Vanessa is a single mother whose ex fails in the father sweepstakes. Van Helsing turns out to be a tough woman who is not afraid to stick up for those less capable. She is also devoted to her daughter Dylan (Hannah Cheramy).
Everything falls apart on Dylan’s birthday when Vanessa is attacked by a vampire. The two fight and Van Helsing gives as good as she gets in the scuffle. The vampire rips open her throat as Dylan watches. The creature is affected by her blood and rushes out of the apartment.
Van Helsing “dies.”
This introduces her “dead body” to Doc who discovers that she may look dead but her blood is still active. Miller and his fellow Marines are dispatched to the hospital to grab Vanessa. As the doctor argues with the detachment commander all hell breaks loose outside the hospital.
Vampires attack the hospital and the Major orders Ted and Axle to keep an eye on “Sleeping beauty” and the Doc.

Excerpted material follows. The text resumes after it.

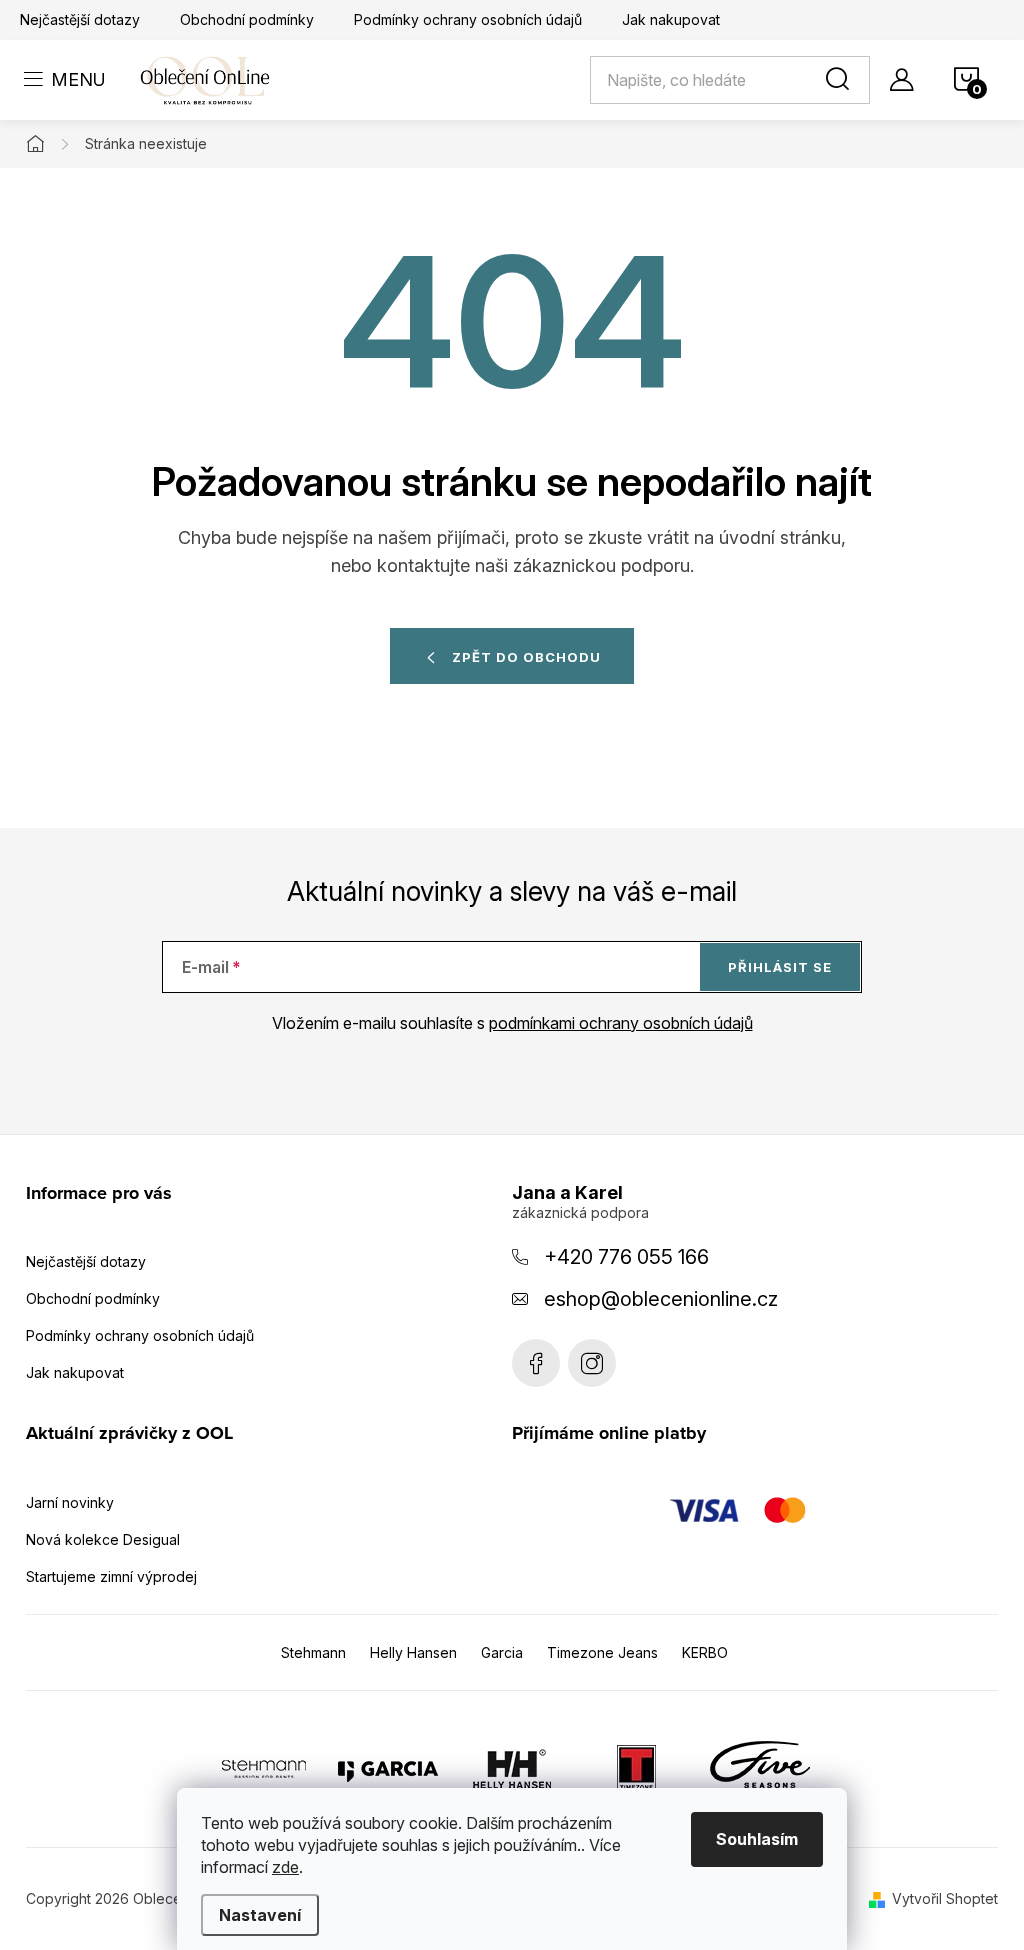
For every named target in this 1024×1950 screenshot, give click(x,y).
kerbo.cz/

Three years later, the vampires are, it seems, trying to procreate and they are searching for Vanessa at the same time.
A squad of Marines head out to get supplies from the base and Doc is turned by the means of a bite as she saves Axel. Her turning is painful and disturbing. She pleads with Axel not to kill her.
He decides to strap Doc to a hospital gurney instead. Within seconds she transforms into a vampire struggling to get out of its bonds and kill him.
Van Helsing takes two hours to make over the myth of the vampire and it does so admirably. The major characters are interesting, especially Sam who must be the luckiest deaf man alive to have avoided being killed.
There are some concerns about the deviation from traditional vampire lore but, in the end, they are still frightening and a pretty impressive foe to be conquered.
Overly as Van Helsing is a change from previous heroines in the horror genre. It is interesting to see that, thus far, her ability to change vampires back to human consists of being bitten. Hopefully a less painful, and intrusive, way will be found.
Van Helsing airs Fridays on SyFy. Tune in and see what you think.